From 1971, 19 wells have been drilled offshore among which gas was found in two fields – Sangu and Kutubdia. However, the operations in both the fields were shut down.
ONGC Videsh Limited and Oil India offered to invest $58.4m to conduct 2D-seismic survey of 2,700-kilometre line and 3D-seismic survey of a 200sq-km area along with drilling the two wells in Block-SS 04.
In Block-SS 09, they promised $86.4m investment to conduct 2D survey of 2,850 line-km, 3D survey of a 300sq-km area and drill three wells.
The Bangladesh government will take 60-85% profit for gas and 70-90% profit for oil according per deal. The Indian companies would be obligated to employ Bangladeshi workers for at least half of their workforce during exploration phase and hike it to 90% by the 10th production year.
The cost recovery will be maximum 55% per year of available petroleum. No cost recovery of expense and provision of compensation would be available if there is negligence from the contractor. They would also not be able to claim compensation if any of the operations is suspended because of dispute, according to the deal.
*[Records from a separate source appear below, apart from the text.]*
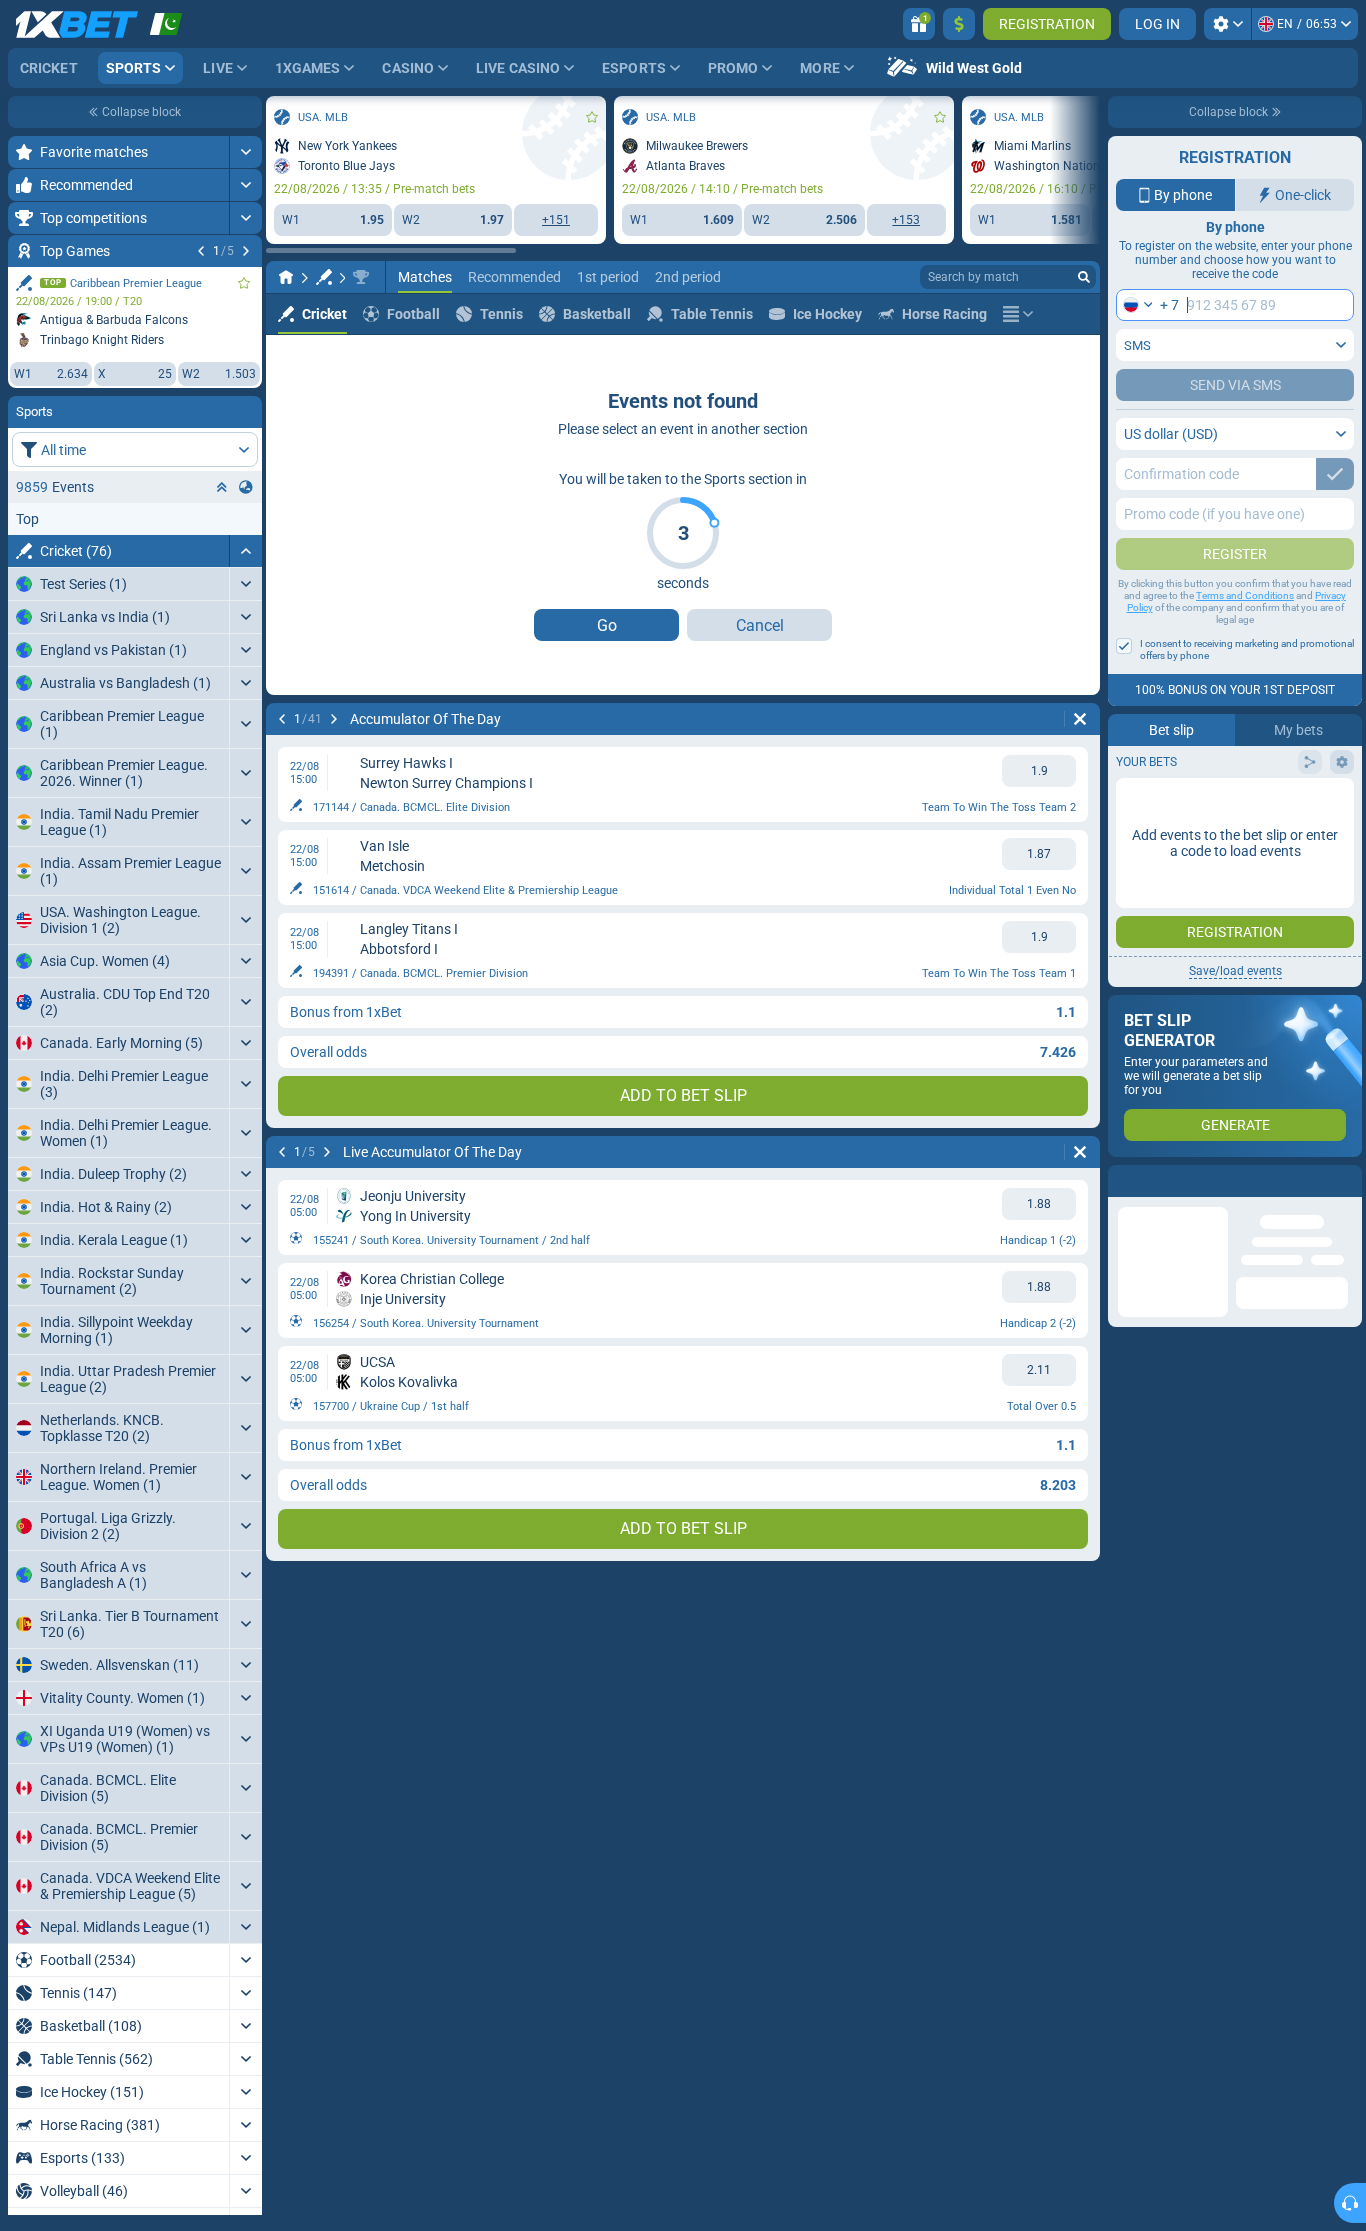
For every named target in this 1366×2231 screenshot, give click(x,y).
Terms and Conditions (1245, 595)
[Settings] (1227, 24)
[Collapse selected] (222, 487)
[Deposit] (959, 24)
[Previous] (201, 251)
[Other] (1018, 314)
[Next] (246, 251)
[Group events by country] (246, 487)
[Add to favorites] (244, 283)
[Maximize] (245, 152)
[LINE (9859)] (286, 277)
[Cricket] (324, 277)
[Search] (1084, 277)
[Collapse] (245, 551)
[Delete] (1080, 719)
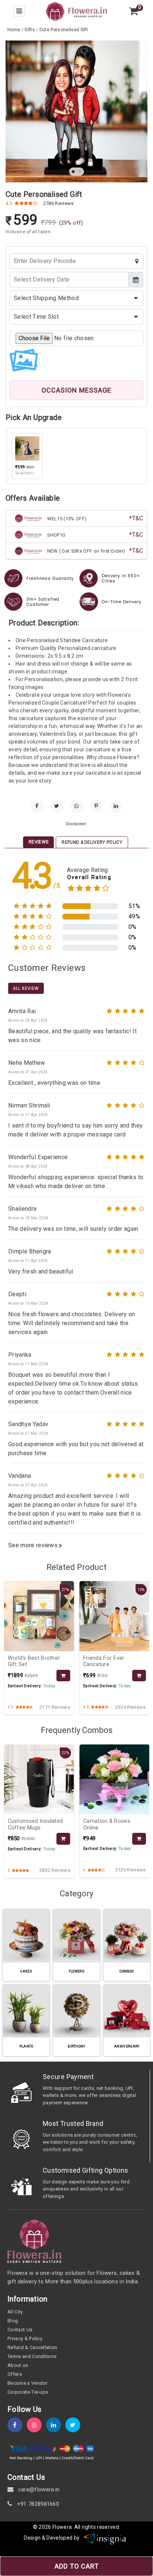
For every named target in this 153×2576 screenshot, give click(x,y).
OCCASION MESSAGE (76, 390)
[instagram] (36, 2425)
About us (17, 2365)
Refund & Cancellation (32, 2347)
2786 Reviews (58, 203)
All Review (26, 988)
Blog (12, 2320)
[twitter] (56, 806)
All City (15, 2312)
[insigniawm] (105, 2538)
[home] (76, 10)
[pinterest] (96, 806)
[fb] (17, 2425)
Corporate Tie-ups (27, 2392)
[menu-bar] (19, 11)
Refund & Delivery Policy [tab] (92, 842)
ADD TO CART (77, 2566)
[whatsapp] (76, 806)
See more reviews (33, 1545)
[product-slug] (63, 1676)
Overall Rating (89, 877)
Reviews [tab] (38, 842)
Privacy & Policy (24, 2338)
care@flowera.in (37, 2489)
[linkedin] (116, 806)
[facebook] (36, 806)
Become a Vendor (27, 2383)
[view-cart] (133, 11)
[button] (73, 171)
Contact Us (19, 2329)
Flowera (62, 2527)
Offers (14, 2374)
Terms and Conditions (31, 2356)
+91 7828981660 (37, 2504)
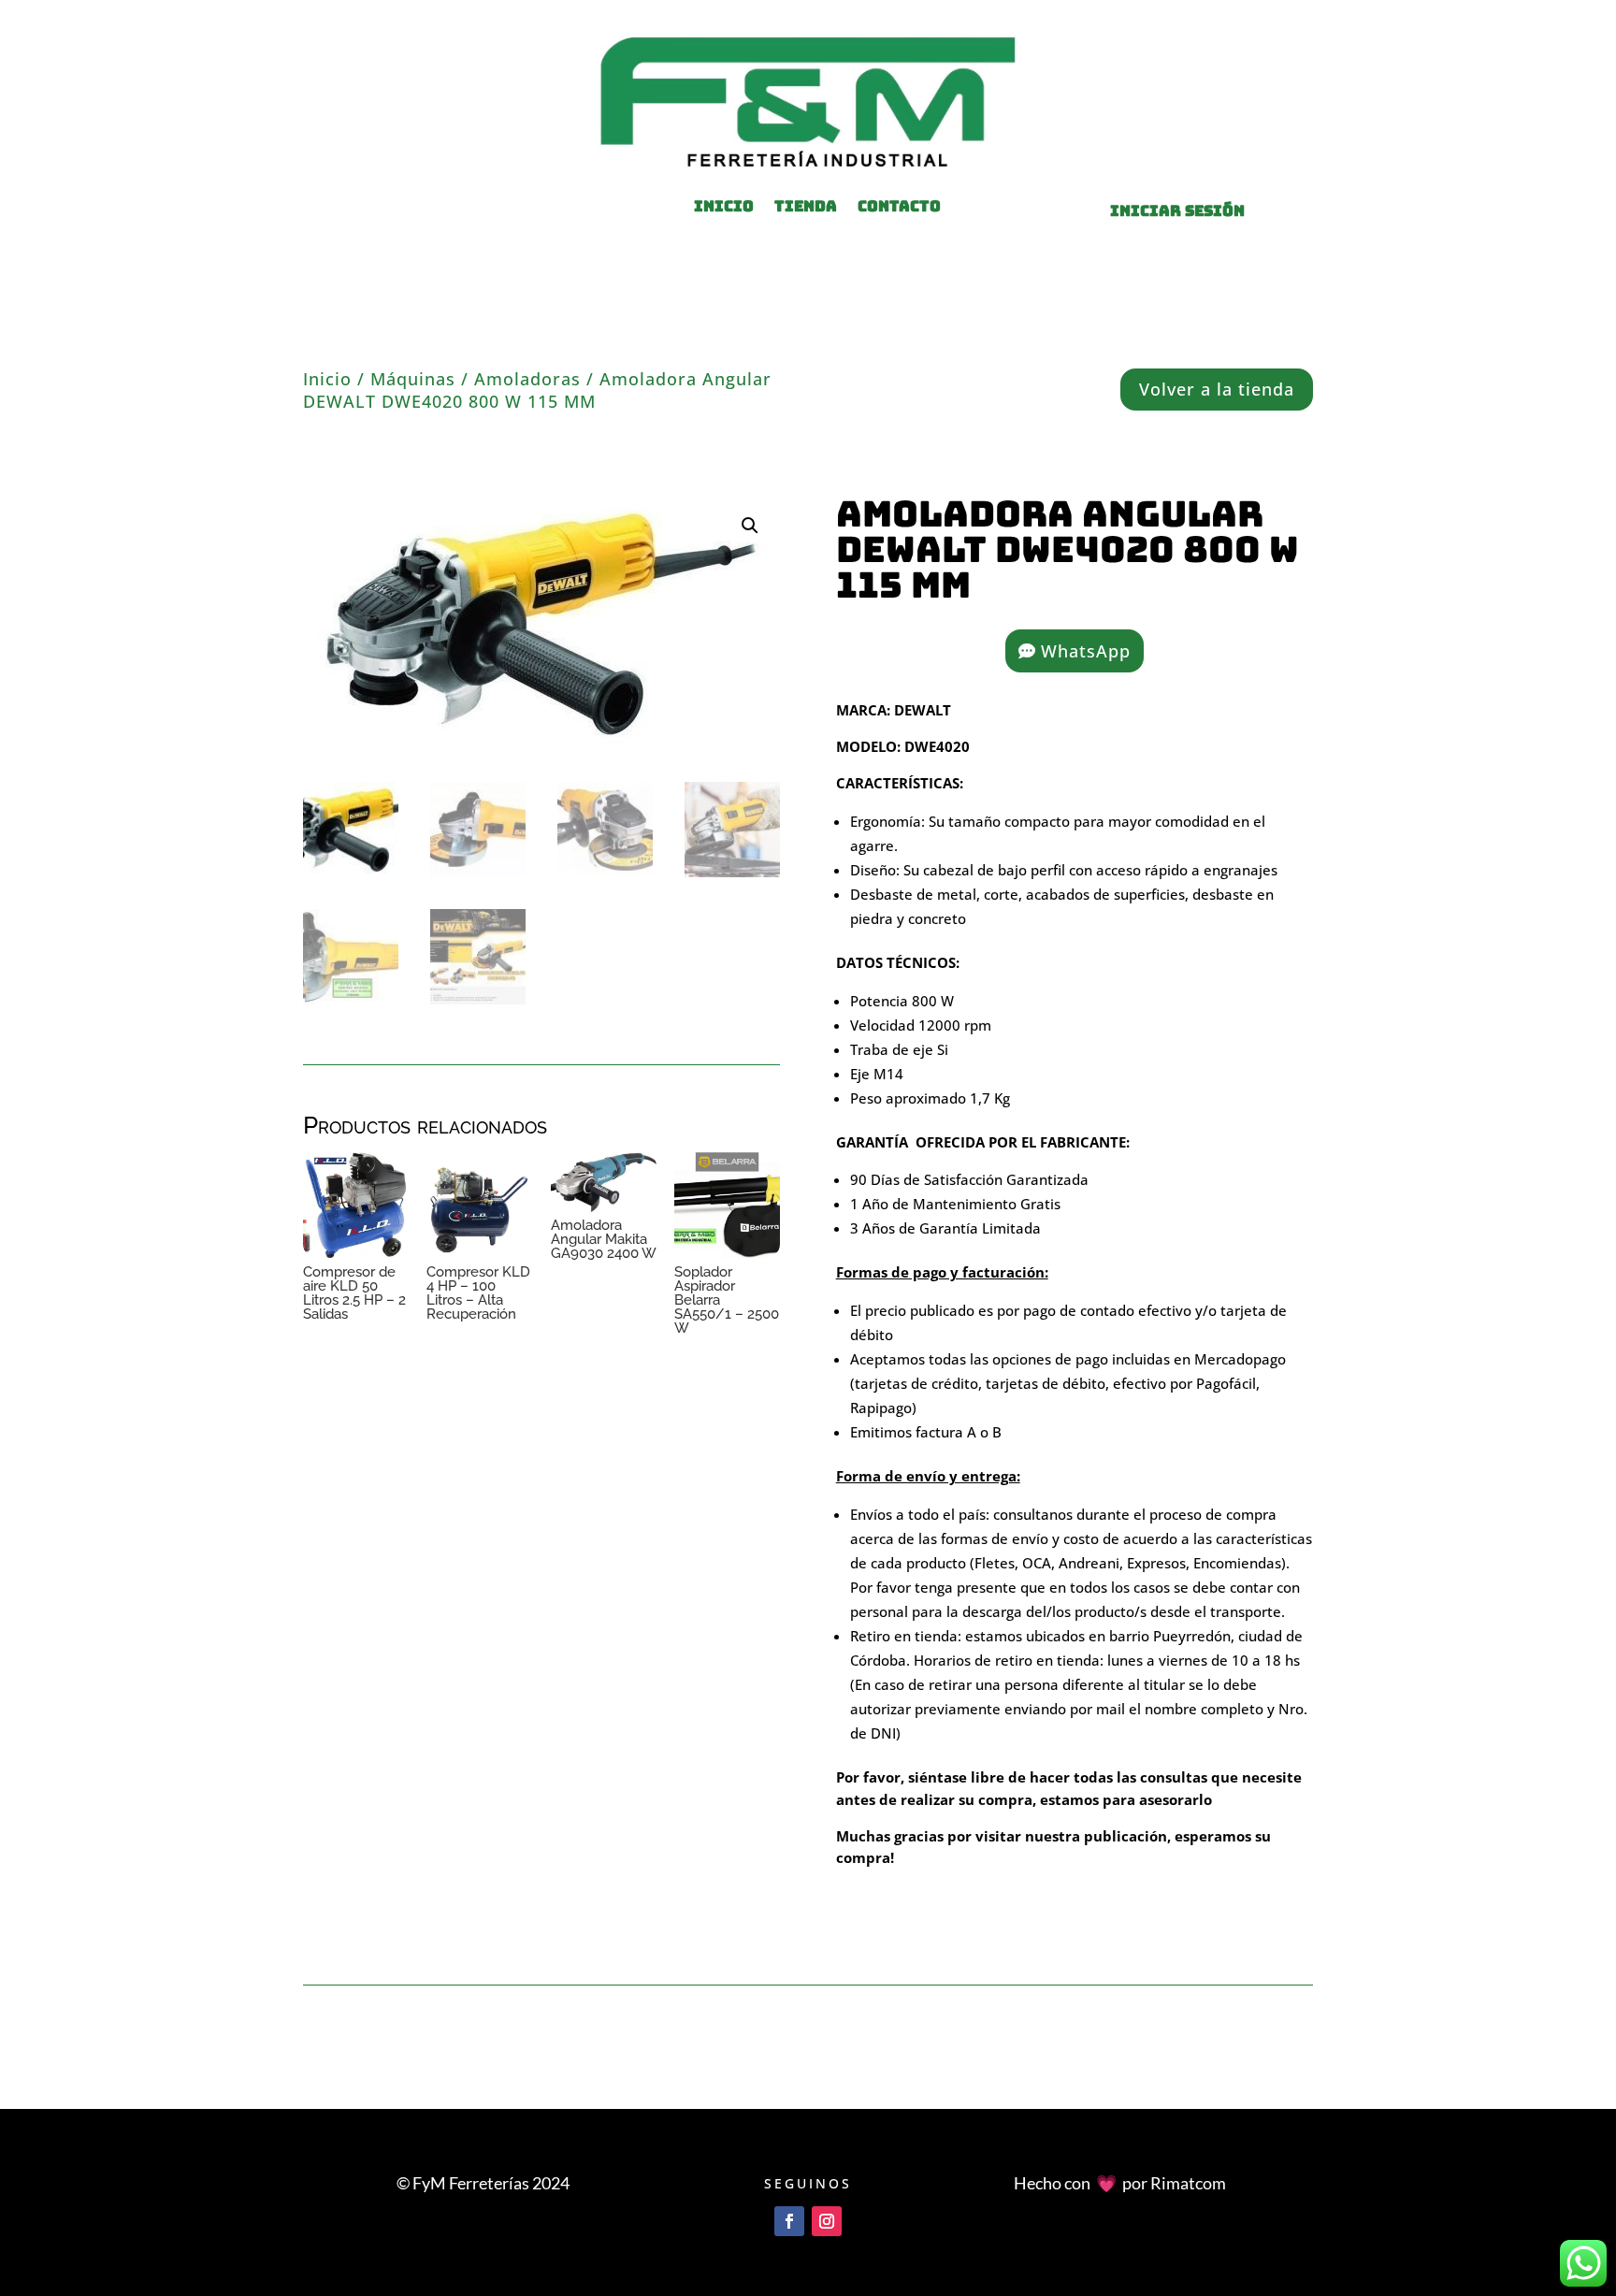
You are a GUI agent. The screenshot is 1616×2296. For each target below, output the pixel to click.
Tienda (805, 208)
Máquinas (412, 379)
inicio (724, 208)
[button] (750, 525)
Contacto (899, 208)
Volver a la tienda (1216, 389)
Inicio (327, 379)
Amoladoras (527, 379)
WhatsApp (1086, 651)
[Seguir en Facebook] (789, 2221)
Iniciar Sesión (1177, 211)
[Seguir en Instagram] (827, 2221)
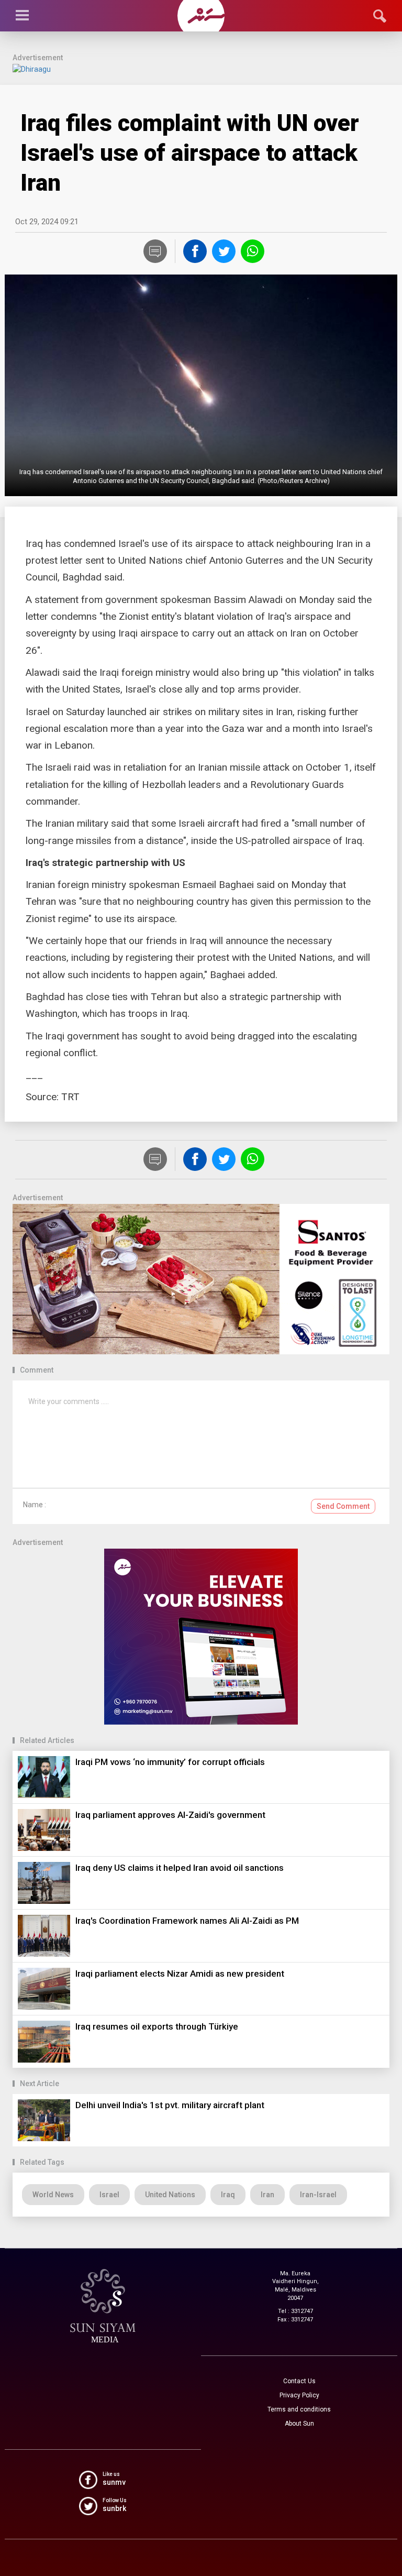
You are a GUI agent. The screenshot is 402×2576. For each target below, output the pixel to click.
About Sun (299, 2423)
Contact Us (299, 2381)
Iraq (228, 2194)
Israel (109, 2194)
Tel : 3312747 (295, 2311)
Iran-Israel (318, 2194)
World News (53, 2194)
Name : (34, 1504)
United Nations (170, 2194)
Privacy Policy (299, 2395)
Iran (267, 2194)
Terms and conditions (299, 2409)
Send (343, 1506)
If the company goes into commercial operation then Bapex will bear 10% of the total investment cost on behalf of Bangladesh government.
On the other hand, Santos and Kris Energy offered to invest $32 million to conduct 2D seismic survey of 887-kilometre line, 3D seismic survey of 300sq-km and drill a well in Block-SS 11. The profit share ratio of the government would be 55% to 80% for both gas and oil.